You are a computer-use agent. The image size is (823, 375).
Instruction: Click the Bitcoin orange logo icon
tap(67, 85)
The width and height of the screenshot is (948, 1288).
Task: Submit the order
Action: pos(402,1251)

☆ ☆ ☆ ☆ ☆ ☆ ☆

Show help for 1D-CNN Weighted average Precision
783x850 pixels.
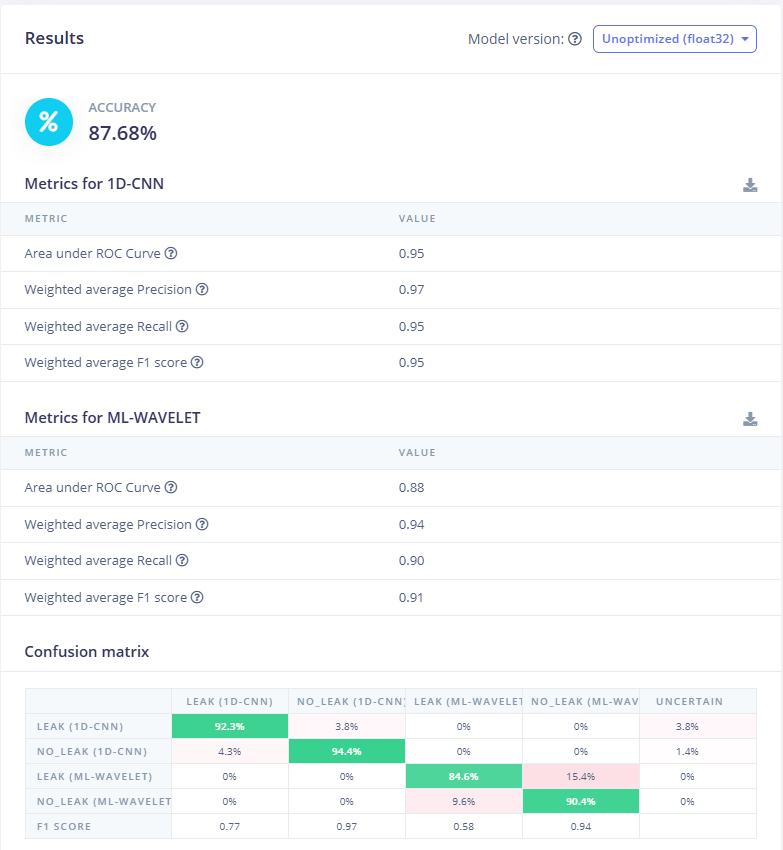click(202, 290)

☆ ☆ ☆ ☆ ☆ ☆ ☆

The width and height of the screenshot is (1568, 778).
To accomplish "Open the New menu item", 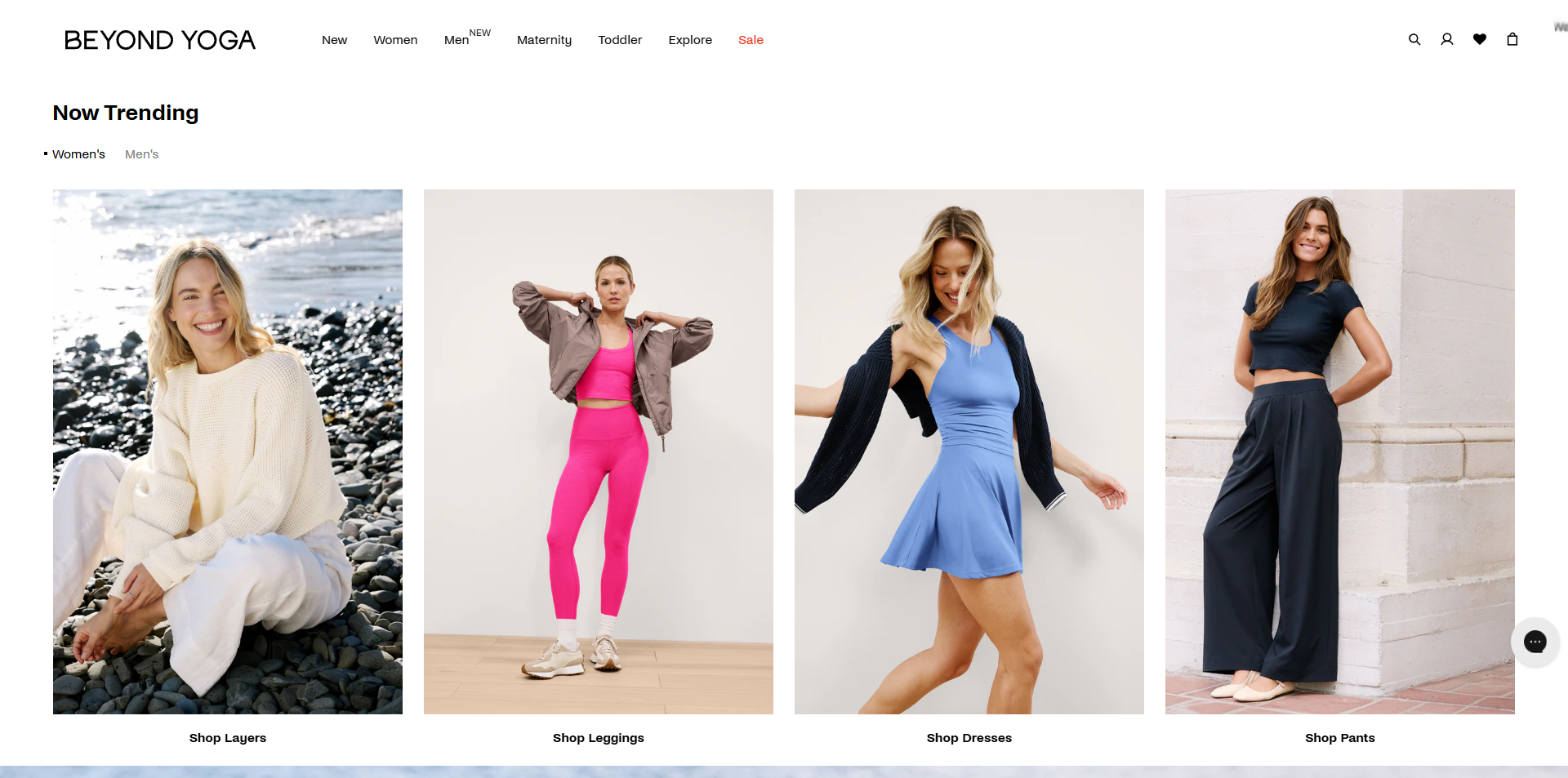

☆ ☆ ☆ ☆ ☆ ☆ ☆

- EXERCISE INSTRUCTIONS
Set the pictures aside and retype exactly the lines above from the line with "The width and height of the screenshot is (1568, 778)." to the line with "the New menu", both included, adding no others.

- SOLUTION
The width and height of the screenshot is (1568, 778).
To accomplish "Open the New menu item", 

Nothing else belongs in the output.